The Great Court Leet for Blackburnshire was originally held every three weeks at Clitheroe Castle, with the Steward of the Honour presiding. It had jurisdiction over the mesne manors of the Wapentake of Blackburn and within the Borough of Clitheroe, but not within the demesne manors, such as Slaidburn in the Forest of Bowland, which convened their own halmote (manorial) courts.

The forest areas within the Honour were governed under forest law and jurisdiction was exercised through woodmote and swainmote courts. In the main, these appear to have been held at the demesne manor closest to the forest in question. The Forest of Bowland was a notable exception. In Bowland, for historic reasons, a strict jurisdictional divide was observed between governance of the Forest of Bowland which was centred on Whitewell and governance of the Liberty of Bowland centred on Slaidburn. This was a consequence of the shift of the caput of the Lordship of Bowland from Grindleton to Slaidburn in the second half of the fourteenth century.

Manorial courts fell into disuse in the early 1920s; forest law was only repealed in the 1970s but in the case of Bowland, its forest courts had effectively ceased to operate during the 1830s.

[TRY IT] Print the part of the passage on the Blackburnshire courts that opens with "The forest areas" and closes with "during the 1830s.", copying it word for word.

(Stored data)
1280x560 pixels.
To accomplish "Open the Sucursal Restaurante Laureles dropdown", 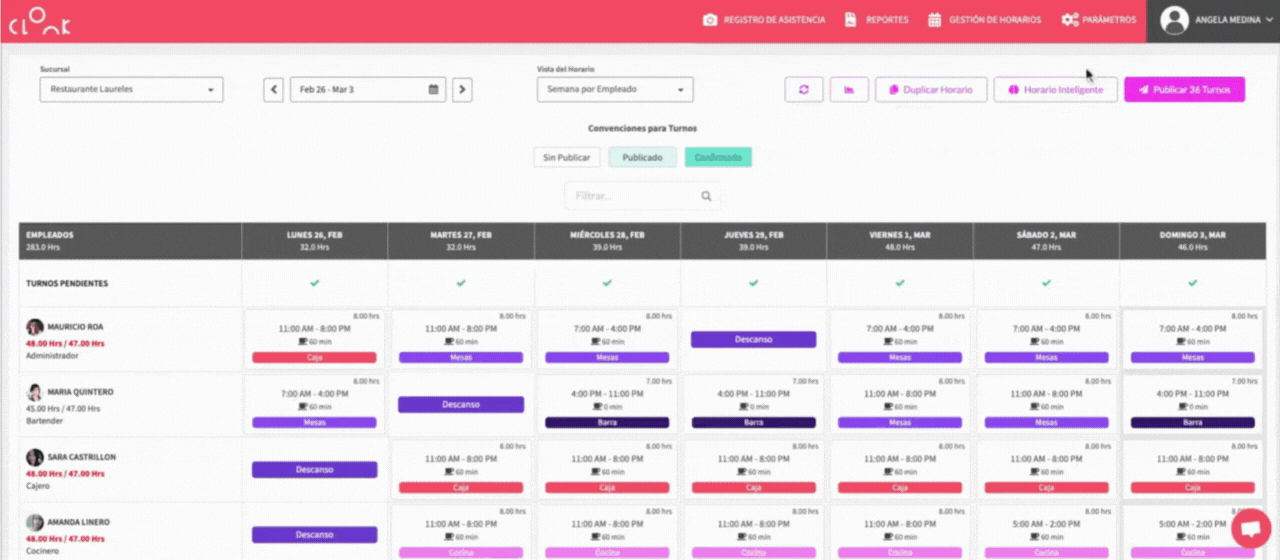I will pos(131,90).
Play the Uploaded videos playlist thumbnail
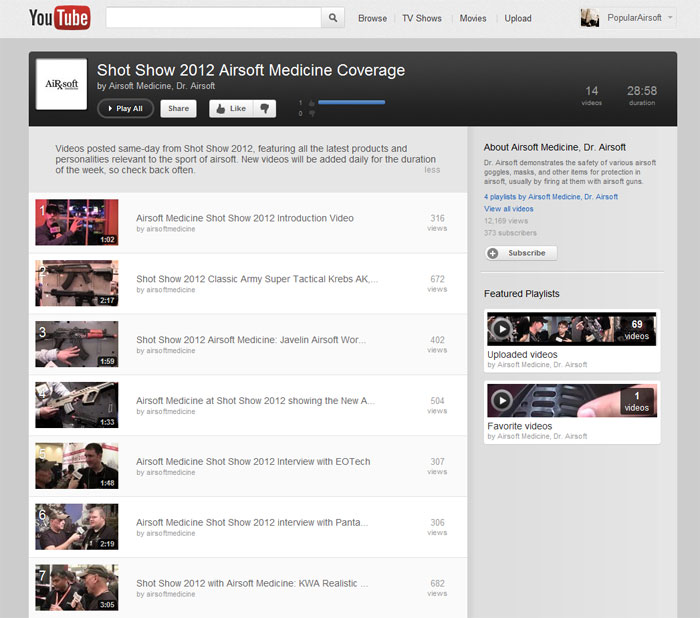700x618 pixels. (571, 329)
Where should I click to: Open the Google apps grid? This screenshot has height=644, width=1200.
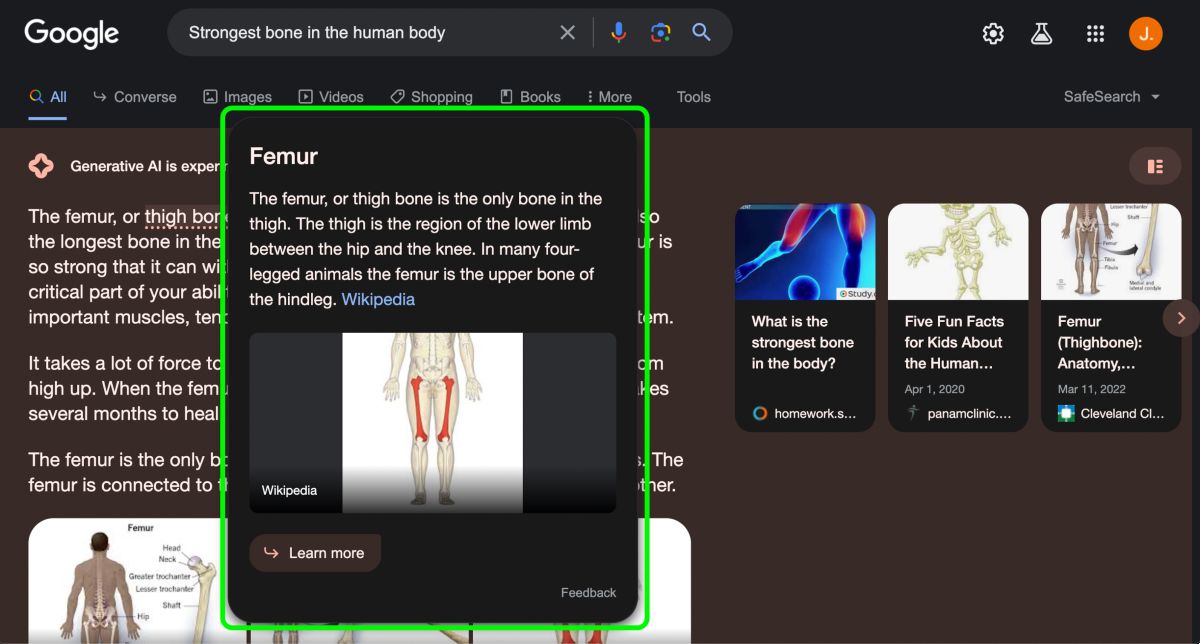pyautogui.click(x=1095, y=34)
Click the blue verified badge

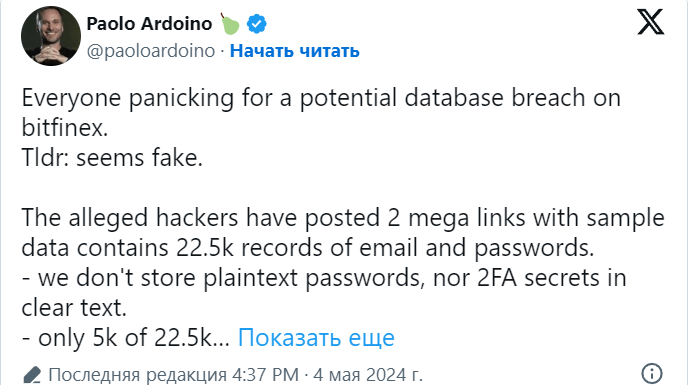(257, 24)
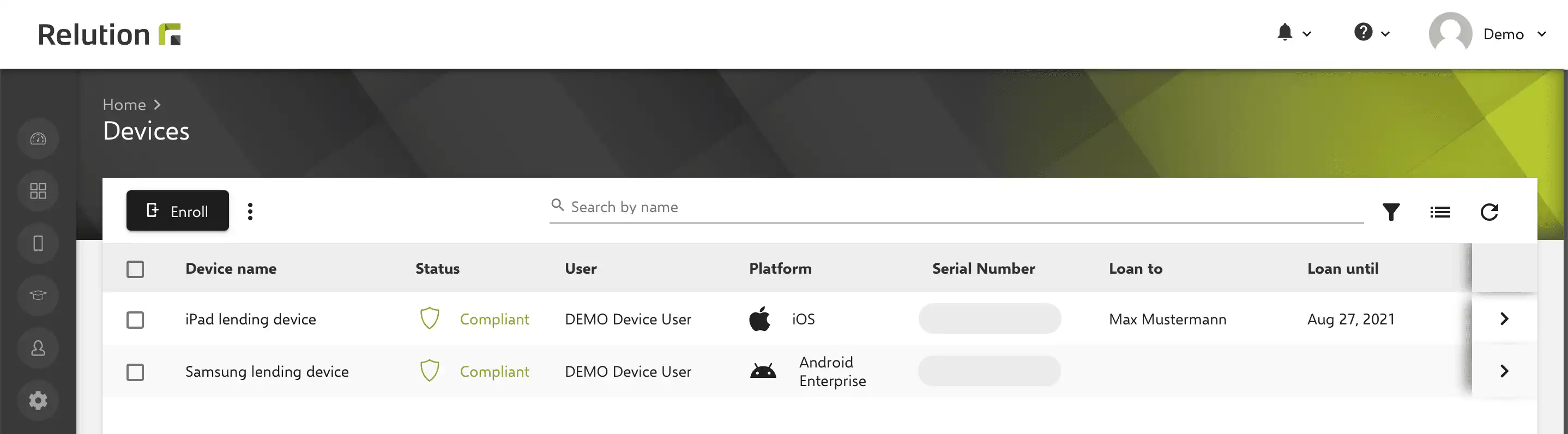
Task: Open the apps grid sidebar icon
Action: [38, 191]
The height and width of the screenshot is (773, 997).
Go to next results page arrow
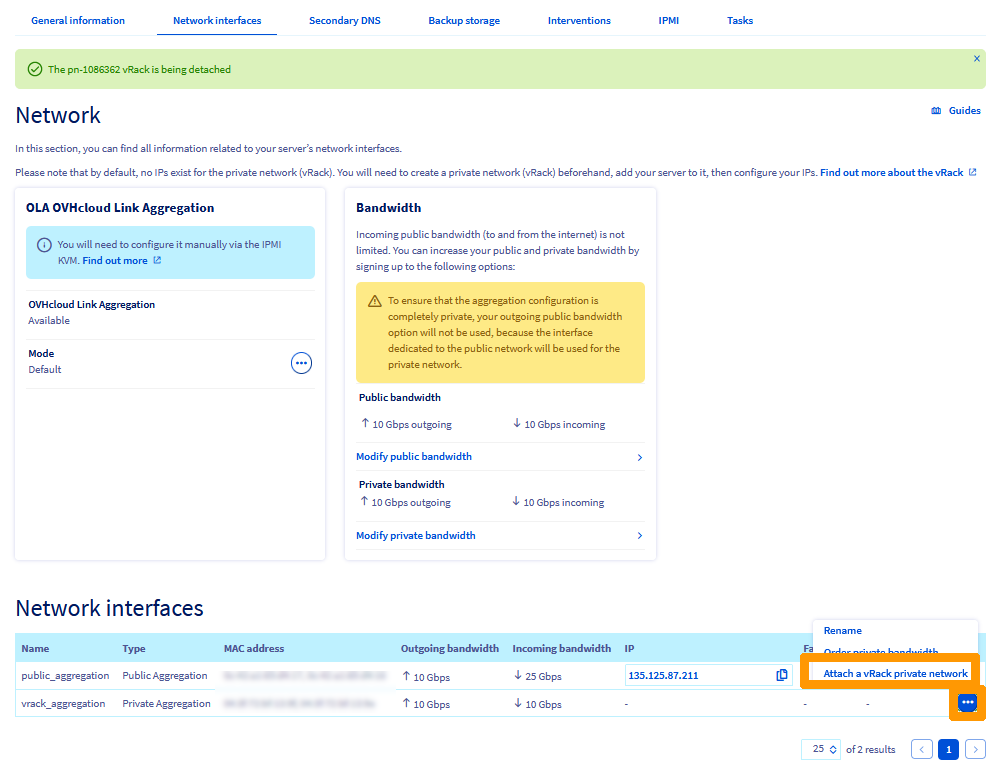coord(975,749)
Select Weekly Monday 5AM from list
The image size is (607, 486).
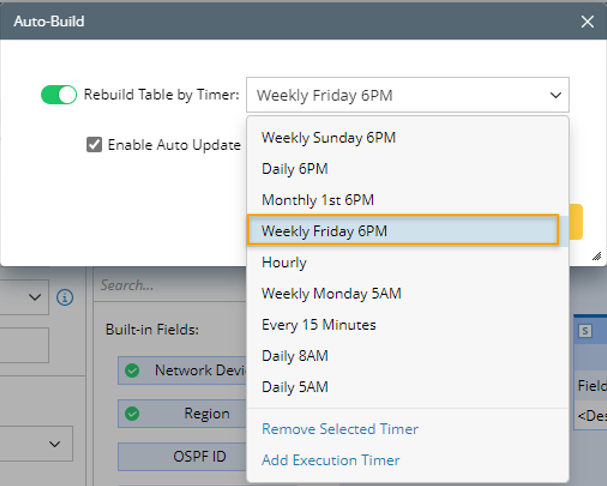tap(331, 293)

[RESPONSE]
The forest areas within the Honour were governed under forest law and jurisdiction was exercised through woodmote and swainmote courts. In the main, these appear to have been held at the demesne manor closest to the forest in question. The Forest of Bowland was a notable exception. In Bowland, for historic reasons, a strict jurisdictional divide was observed between governance of the Forest of Bowland which was centred on Whitewell and governance of the Liberty of Bowland centred on Slaidburn. This was a consequence of the shift of the caput of the Lordship of Bowland from Grindleton to Slaidburn in the second half of the fourteenth century.

Manorial courts fell into disuse in the early 1920s; forest law was only repealed in the 1970s but in the case of Bowland, its forest courts had effectively ceased to operate during the 1830s.